Then real life caught up. Aum is a Japanese cult. Aum members committed terrorist attacks in Japan in the 1990s including a sarin nerve gas attack on the Tokyo subway. Three Aum members have been on the most wanted list in Japan since they fled 16 years ago. Their photos are posted outside police boxes all across Japan.
Then one of them Makoto Hirata suddenly and unexpectedly gave himself up on 31 December 2011. Perhaps in a deliberate move to force a delay in the execution of Shoko Asahara the leader of Aum. Next the police caught Naoko Kikuchi on Sunday 4 June in Kanagawa. Then the third member Katsuya Takahashi panicked when he heard the news of Kikuchi’s arrest and was caught on video making several large cash withdrawals. It was the first time he had been spotted in the 16 years. The police rushed to arrest him but missed him by one hour. I hope they catch him very soon.
The story of Aum was like many cults that become twisted and deformed by personal greed and pride. Hundreds of young people drifting in Japanese society were attracted to its simplistic pseudo-Buddhist answers. The cult used mind control techniques and resorted to extortion. Gradually the cult leadership came to believe that they were above the law. It was almost impossible for members to leave. A young lawyer called Tsutsumi Sakamoto and his family were kidnapped and murdered by Aum members because he was working on a class-action lawsuit against the cult. So the family just disappeared off the face of the earth. There was a serious clue – an Aum button was found in the Sakamotos’ apartment – but the cult claimed that it had been planted by enemies and the police did not have enough evidence.
Then an attack by Aum on the brother of a member who succeeded in escaping resulted in police raids on Aum. It was an important step in the dismantling of the cult.
As the police investigation tightened around Aum it lashed out with the terror attacks.
So they tried to hijack the spiritual word Om. But I refuse to let them.

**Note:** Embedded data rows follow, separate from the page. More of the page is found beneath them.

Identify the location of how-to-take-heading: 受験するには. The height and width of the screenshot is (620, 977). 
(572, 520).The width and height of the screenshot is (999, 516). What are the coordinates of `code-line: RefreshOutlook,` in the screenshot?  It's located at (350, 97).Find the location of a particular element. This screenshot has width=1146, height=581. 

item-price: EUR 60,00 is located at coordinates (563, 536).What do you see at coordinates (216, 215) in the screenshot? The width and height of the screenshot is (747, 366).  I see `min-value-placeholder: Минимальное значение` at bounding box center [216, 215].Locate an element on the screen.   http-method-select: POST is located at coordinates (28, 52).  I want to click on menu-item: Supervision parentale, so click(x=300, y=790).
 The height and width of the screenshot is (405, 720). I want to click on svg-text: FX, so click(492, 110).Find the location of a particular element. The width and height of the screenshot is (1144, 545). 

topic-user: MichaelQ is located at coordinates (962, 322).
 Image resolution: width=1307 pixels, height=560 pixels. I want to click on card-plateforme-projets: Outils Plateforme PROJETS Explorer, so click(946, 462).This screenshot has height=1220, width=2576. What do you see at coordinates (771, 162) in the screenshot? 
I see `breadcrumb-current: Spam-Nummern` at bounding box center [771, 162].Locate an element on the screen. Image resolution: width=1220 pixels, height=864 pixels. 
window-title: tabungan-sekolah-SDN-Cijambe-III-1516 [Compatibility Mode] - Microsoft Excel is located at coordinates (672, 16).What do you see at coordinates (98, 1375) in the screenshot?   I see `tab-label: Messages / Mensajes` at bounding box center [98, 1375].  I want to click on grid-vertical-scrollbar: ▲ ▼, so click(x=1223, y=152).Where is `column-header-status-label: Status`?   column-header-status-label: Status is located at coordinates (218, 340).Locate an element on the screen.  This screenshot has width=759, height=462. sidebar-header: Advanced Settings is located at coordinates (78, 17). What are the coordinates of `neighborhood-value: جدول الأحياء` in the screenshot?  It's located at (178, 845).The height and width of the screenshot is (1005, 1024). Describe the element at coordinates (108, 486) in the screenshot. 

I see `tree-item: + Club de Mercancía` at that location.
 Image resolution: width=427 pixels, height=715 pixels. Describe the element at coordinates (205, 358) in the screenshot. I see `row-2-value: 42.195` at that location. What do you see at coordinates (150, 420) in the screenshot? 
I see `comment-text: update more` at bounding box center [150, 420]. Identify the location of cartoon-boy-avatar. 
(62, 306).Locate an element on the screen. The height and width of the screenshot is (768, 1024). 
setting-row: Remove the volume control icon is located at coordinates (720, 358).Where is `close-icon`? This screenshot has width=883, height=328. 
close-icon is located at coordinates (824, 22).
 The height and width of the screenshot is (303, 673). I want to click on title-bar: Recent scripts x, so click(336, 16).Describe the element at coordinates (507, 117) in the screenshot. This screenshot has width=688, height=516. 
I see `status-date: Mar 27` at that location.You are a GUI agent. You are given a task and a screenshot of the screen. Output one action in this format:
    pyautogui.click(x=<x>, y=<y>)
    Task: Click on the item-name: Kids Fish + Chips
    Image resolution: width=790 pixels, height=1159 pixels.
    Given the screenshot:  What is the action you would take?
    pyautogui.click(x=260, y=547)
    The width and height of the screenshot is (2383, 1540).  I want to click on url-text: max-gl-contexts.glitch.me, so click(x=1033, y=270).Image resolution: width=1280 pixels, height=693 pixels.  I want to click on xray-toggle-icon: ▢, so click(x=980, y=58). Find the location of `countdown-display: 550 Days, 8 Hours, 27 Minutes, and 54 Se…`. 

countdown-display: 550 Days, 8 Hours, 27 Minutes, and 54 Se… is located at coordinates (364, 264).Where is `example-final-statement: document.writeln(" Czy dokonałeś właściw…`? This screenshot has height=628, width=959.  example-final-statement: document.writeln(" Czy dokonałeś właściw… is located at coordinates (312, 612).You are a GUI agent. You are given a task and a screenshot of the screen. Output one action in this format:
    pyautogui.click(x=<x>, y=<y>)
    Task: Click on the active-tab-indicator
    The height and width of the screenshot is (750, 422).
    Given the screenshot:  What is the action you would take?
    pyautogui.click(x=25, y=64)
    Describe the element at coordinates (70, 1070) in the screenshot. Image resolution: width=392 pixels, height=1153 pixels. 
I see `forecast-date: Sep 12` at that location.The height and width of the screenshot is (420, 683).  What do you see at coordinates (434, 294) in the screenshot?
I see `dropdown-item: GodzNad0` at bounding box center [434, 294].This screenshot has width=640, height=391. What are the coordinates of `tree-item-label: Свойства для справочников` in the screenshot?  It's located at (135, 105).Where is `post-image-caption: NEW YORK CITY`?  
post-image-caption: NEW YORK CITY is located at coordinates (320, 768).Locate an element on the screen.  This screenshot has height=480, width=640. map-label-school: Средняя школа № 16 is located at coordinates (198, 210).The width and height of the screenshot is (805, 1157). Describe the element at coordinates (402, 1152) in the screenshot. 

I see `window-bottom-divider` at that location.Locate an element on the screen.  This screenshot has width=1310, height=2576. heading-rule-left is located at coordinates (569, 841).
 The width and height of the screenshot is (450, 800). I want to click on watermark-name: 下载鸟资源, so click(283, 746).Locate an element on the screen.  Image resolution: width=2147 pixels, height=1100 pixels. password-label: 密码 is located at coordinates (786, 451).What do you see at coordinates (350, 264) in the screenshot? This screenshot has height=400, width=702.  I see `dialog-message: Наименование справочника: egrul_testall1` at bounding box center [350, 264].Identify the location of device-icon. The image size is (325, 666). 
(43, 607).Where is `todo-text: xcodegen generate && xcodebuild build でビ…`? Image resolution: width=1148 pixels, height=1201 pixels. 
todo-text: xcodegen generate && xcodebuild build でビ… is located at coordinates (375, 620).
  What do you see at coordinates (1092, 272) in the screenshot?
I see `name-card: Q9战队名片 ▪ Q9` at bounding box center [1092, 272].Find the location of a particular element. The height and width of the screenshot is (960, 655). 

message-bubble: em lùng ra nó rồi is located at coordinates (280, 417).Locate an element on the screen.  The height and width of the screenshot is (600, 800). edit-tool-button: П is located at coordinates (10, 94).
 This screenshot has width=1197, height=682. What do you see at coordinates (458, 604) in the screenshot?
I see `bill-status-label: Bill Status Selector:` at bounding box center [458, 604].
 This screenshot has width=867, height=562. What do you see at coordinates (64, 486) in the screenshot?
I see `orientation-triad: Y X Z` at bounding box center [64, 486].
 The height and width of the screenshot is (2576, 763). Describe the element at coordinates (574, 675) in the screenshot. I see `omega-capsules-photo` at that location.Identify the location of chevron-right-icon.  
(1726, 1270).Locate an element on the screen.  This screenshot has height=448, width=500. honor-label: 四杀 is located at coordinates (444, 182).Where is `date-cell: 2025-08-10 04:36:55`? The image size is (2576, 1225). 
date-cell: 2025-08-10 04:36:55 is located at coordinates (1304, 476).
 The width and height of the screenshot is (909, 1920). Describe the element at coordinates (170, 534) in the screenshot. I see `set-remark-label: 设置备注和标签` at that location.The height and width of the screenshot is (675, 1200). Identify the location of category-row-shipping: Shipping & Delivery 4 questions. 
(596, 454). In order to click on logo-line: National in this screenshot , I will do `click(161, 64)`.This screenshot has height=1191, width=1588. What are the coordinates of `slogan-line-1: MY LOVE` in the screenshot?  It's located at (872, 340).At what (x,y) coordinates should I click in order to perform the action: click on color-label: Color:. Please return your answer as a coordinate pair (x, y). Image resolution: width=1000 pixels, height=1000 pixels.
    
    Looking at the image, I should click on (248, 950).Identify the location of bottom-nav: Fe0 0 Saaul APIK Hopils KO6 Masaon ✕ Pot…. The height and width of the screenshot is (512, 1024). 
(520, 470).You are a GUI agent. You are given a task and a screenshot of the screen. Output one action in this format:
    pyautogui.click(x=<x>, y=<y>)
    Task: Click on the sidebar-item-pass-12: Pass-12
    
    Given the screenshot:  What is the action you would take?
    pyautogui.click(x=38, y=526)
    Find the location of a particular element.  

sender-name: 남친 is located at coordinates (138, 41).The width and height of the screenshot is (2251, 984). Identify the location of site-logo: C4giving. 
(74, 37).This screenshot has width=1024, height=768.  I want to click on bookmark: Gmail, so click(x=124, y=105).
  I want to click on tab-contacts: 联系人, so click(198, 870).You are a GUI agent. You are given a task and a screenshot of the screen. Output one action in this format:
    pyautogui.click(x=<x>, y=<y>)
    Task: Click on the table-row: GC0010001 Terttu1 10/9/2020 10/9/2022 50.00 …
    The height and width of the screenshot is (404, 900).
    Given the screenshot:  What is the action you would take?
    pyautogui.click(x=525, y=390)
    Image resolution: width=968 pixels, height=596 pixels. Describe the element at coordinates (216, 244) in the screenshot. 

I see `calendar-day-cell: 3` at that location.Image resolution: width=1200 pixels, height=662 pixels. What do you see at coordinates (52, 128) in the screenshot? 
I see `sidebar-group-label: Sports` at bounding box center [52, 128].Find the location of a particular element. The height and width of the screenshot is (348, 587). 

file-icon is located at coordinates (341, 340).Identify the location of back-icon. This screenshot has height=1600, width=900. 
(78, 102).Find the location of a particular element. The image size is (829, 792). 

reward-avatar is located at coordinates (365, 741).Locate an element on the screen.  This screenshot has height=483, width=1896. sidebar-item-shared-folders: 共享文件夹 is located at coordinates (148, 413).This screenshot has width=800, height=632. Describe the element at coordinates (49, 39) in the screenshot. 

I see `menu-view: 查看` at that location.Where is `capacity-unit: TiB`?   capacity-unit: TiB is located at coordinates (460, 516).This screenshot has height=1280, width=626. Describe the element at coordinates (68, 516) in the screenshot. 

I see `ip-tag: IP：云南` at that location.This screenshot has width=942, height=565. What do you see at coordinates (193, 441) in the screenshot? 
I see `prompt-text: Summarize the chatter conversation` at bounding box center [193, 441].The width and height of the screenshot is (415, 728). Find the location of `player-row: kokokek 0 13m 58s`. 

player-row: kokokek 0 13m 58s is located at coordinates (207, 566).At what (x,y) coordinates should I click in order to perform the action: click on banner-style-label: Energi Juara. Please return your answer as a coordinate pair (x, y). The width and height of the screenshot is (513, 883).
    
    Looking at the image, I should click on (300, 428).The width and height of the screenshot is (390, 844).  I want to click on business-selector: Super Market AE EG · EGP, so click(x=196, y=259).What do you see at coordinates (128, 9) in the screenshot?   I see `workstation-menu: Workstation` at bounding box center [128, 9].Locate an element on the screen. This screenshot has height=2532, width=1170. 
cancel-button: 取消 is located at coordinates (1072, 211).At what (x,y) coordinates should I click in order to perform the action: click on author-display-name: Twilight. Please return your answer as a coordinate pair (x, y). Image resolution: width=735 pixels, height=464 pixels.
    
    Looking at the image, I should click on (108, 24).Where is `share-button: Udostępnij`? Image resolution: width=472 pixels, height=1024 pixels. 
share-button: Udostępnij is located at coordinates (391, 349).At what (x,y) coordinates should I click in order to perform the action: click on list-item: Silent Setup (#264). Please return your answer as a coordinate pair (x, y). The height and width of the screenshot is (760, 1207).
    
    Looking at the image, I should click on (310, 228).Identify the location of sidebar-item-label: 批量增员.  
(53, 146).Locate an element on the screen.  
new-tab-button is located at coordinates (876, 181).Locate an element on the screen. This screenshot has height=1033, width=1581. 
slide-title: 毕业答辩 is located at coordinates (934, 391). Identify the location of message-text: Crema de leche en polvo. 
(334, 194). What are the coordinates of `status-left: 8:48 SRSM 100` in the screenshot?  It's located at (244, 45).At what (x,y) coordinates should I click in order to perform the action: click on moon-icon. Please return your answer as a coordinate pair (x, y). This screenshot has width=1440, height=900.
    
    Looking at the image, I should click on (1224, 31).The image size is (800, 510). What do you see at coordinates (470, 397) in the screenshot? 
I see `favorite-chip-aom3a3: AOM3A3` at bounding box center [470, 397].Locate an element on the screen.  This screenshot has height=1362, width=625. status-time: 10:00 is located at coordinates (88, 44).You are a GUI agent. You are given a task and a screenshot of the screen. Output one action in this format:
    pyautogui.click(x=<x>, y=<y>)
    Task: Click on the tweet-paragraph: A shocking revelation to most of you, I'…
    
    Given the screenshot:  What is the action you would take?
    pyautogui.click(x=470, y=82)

My friend Del Dennis died in 2010. I wrote about him here. One day he was walking to Shinjuku on his way home after aikido practice at the Aikikai hombu dojo. He walked past a public hall and some young women in the street outside invited him in to see a dance and song performance. Del went in. He was a musician so he was interested. He told me about the strange bearded man who was sitting in the lotus position on the stage during the whole performance. It was only later he realized he had seen a performance by Aum Shinrikyo. And the man on the stage was Shoko Asahara. Del was a good person. He always felt very uncomfortable that he had been at that performance. Close to evil.